[Records from a data source]

==========

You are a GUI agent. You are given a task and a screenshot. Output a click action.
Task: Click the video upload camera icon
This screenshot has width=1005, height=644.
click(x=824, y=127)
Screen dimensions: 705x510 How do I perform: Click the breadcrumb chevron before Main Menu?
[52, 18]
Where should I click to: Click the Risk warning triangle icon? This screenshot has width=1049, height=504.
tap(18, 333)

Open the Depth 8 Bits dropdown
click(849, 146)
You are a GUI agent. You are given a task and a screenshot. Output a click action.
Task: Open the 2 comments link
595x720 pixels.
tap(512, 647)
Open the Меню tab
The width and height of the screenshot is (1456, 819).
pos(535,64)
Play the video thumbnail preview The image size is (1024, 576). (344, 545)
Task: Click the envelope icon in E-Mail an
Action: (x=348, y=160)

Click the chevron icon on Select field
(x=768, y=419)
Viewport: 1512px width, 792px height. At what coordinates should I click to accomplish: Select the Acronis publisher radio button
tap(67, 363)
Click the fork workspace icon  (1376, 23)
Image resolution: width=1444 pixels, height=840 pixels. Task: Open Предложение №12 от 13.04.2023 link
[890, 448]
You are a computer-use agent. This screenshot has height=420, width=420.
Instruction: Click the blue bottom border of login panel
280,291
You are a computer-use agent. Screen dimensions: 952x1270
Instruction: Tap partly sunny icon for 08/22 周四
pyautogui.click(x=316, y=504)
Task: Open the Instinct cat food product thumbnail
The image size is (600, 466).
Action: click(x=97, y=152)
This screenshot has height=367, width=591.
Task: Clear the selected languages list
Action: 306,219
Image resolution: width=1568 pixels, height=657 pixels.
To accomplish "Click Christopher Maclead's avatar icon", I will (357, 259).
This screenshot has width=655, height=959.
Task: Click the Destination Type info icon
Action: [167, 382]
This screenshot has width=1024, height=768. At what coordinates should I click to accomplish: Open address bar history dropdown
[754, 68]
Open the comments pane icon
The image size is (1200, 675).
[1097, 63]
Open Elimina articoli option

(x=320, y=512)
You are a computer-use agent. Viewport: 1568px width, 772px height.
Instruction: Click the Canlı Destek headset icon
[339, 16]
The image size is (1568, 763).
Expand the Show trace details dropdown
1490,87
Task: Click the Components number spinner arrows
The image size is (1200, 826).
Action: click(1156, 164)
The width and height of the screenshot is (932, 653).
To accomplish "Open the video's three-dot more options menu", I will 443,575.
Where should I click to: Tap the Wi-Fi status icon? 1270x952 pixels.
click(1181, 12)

==========

• **Your goal**:
Return every line above that contains the word "thumbnail".

• **Completed exercise**:
Play the video thumbnail preview The image size is (1024, 576). (344, 545)
Task: Open the Instinct cat food product thumbnail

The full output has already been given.